Stuxnet is pretty much a spent force. The word is out, the security holes exploited by it patched, the anti-virus programs have incorporated its signature and know what to look for.

The answer is dead simple but it is something that the corporations and utilities will always resist: strict regulation and operational standards for utilities and major infrastructure system operators. There are ways to design in security and protection into the machinery, networks, and software. There are established security protocols that could be, but isn't, incorporated into every step of infrastructure design and operation.

Business is driven to make money. Security, safety, and any societal good is secondary. Until we the people get it through our collective thick skulls that the free market doesn't deal effectively with societal costs, that regulation is vital, that industry will not and cannot regulate itself, we will never deal with the issue. It will take a catastrophic failure that allows a strict regulatory regime to be implemented. Until then industry will mostly pay lip service to network security and infrastructure hardening. For people who run corporations the risk seems remote. The potential for damage and loss of life and property doesn't worry them. They are insured.

The major stockholders and executive officers will be protected. They don't live in places where they, or theirs, are likely to be affected. Worse case, they load their trophy wive, kids, and nanny into the corporate jet and take an extended vacation in Switzerland or Bermuda. Depending on what time of year it is.

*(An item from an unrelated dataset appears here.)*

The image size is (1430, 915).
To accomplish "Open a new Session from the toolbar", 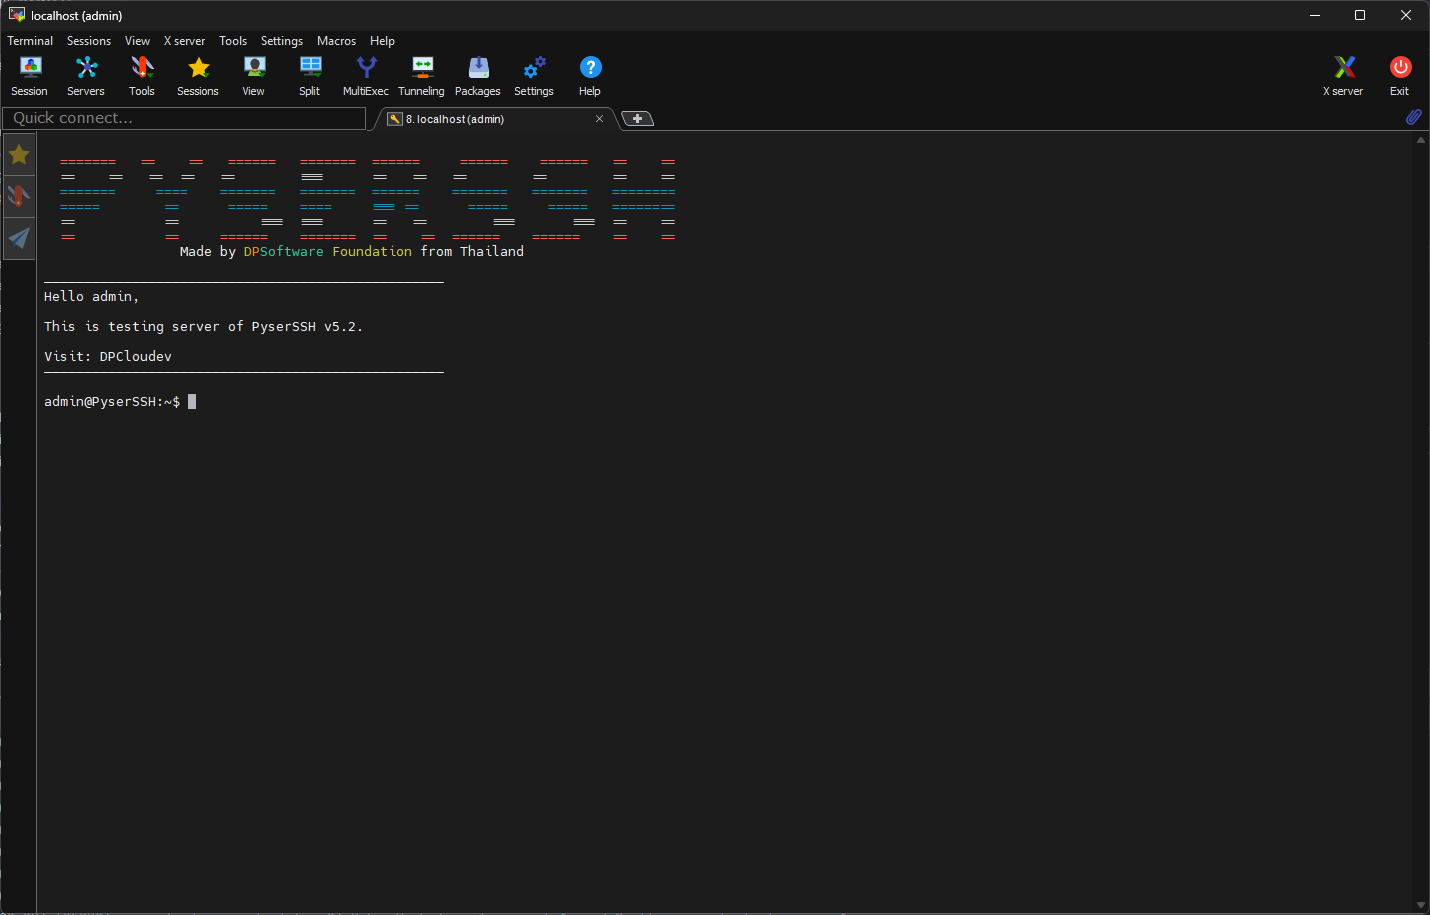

My prediction is that you are going to see a whole lot more scaremongering, security theater, posturing, and expensive programs that accomplish nothing. We know what works but we can't bring ourselves to swallow hard and do it. Too many people making too much money exploiting the fear selling rabbit's foot talismans to do anything serious that might actually mitigate the problem.

For business a problem is an opportunity to be nurtured and milked to maximize profits. Solving the problem eliminates opportunities that might be exploited.

Quite interesting article about this worm from Bruce Shneier: http://www.schneier.com/blog/archives/2010/10/stuxnet.html .

Stuxnet may have struck again!!

http://www.bbc.co.uk/news/uk-scotland-highlands-islands-11609870

A grounded RN nuclear stealth Hunter Killer discharging its steam from its reactor propulsion system as the reactor is shut down in a possible emergency.

There has not been one news story that I yet read in regards to this sub that mentions that Stuxnet was even a remote cause of it running aground.